Sunday, July 26, 2009

EAC approves Internet Voting Company as a registered vendor - will Internet Voting be far behind?

The Elections Assistance Commission (EAC) just approved Everyone Counts, an Internet Voting Company to participate in the EAC Voting System Testing and Certification Program. E1C now joins several other EAC registered voting vendors. The whack-a-mole attacks on election transparency have stepped up a level.

In a letter to Everyone Counts, dated July 21, 2009, the EAC states

On behalf of our Commissioners and our Executive Director, let me take this opportunity to welcome Everyone Counts, Inc. to the EAC’s Voting System Testing and Certification Program. We have reviewed your registration package and have found that it meets all of the requirements noted in our Program Manual. As such, this letter is official acknowledgement that Everyone Counts, Inc. is now officially registered and may participate in the EAC’s Voting System Testing & Certification Program.

In addition, Everyone Counts, Inc. will now be included in the EAC’s listing of registered voting system manufacturers publicly available at www.eac.gov.

Everyone Counts (E1C) now has achieved more legitimacy by becoming an EAC approved vendor. This will lend their other products, like Internet voting - some bit of creditability through association.

Is it a conflict of interest for the EAC to register a voting vendor whose COO is a former EAC Chairman? Everyone Counts lists former U.S. Election Assistance Commission (EAC) chair Paul DeGregorio as their Chief Operating Officer? And isn't it a conflict of interest for a (former) top nations elections officials to go through the revolving door of Election official/voting vendor? See Virtually Voting: Bush's U.S. EAC Chair Cashes In to Head Company Running 'All-Digital' Elections by Brad Friedman of BradBlog.

E1C conducted the 2008 primary for "Democrats Abroad" and also an online election for the city of Honolulu Hawaii. While the Democrats Abroad election was touted as a success, there is no way to ensure the integrity of that election.

The election in Honolulu had the low low voter turnout of a mere 6.3%, killing the claims that Internet voting increases voter turnout.
Low turnout mars Hawaii's digital vote
Poor turnout in Hawaii election clouds use of digital voting technology
HERBERT A. SAMPLE AP News May 28, 2009

They built a new digital voting system, but the voters didn't come.

There was some disagreement Wednesday over why only 6.3 percent of eligible voters used a new, first-in-the-nation digital voting procedure to cast ballots for Honolulu neighborhood board seats via the Internet or by touch-tone phone.
"Kevin Poulsen, senior editor at Wired News asks the question "is internet voting safe" and has a poll at the end of the article. Poulson's background as a former black hat hacker should give added weight his message :

Is Internet Voting Safe? Vote Here
..."Threat Level can imagine someone writing a bot that infects unpatched PCs en masse, watches for interactions with the voting website, then changes the votes in the PDF to whatever the malware writer wants. Reading and interpreting the ballot would require some skillful engineering, but no more than what hackers have already shown in breaking CAPTCHAs like peanut shells, among other things. Conficker's author could code this in his sleep...."

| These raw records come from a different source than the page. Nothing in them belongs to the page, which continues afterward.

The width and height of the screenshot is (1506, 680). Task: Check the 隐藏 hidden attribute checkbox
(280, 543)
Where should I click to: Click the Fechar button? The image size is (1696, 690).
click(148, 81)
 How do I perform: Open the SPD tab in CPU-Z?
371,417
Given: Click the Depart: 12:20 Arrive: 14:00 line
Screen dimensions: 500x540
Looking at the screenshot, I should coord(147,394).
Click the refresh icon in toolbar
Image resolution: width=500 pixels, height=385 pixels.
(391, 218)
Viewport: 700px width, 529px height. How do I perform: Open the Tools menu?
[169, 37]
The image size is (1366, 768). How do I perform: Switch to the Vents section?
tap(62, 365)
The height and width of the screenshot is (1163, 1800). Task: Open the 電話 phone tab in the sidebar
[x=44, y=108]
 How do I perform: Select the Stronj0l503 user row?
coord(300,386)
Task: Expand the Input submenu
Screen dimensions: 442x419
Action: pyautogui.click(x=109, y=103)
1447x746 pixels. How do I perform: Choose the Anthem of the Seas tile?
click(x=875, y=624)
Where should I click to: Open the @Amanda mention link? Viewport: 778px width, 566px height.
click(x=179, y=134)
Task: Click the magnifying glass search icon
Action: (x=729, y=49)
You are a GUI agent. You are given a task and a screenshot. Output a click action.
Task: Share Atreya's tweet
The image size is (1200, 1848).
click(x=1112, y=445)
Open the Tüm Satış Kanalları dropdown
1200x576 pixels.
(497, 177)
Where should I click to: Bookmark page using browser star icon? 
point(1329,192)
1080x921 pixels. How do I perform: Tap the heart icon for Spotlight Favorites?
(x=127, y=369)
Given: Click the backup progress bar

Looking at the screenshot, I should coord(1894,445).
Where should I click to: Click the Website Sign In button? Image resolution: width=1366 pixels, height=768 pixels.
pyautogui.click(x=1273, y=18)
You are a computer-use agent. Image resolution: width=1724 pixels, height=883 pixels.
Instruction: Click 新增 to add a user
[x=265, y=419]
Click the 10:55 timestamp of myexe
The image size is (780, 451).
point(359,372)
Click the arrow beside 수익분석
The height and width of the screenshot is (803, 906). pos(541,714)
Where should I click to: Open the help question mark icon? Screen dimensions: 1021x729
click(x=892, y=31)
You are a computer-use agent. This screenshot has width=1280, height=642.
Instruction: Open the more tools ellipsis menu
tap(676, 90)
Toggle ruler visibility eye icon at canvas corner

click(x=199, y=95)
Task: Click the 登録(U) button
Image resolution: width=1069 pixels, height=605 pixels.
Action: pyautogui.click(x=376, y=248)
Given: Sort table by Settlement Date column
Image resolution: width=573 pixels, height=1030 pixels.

The threat that internet voting poses to our democracy is so great that computer scientists from all over the country have endorsed a resolution opposing it over at VerifiedVoting

Computer Technologists' statement on internet voting
September 11th, 2008

Because of the increasing frequency of proposals to allow remote voting over the internet, we believe it is necessary to warn policymakers and the public that secure internet voting is a very hard technical problem, and that we should proceed with internet voting schemes only after thorough consideration of the technical and non-technical issues in doing so. Please read our statement, and, if you are a "computer expert", consider endorsing it.

Computer scientists, voters rights and election transparency advocates have their work cut out for them now. It will be even harder to defend our elections against the non transparent, insecure internet voting that is being pushed more and more insidiously.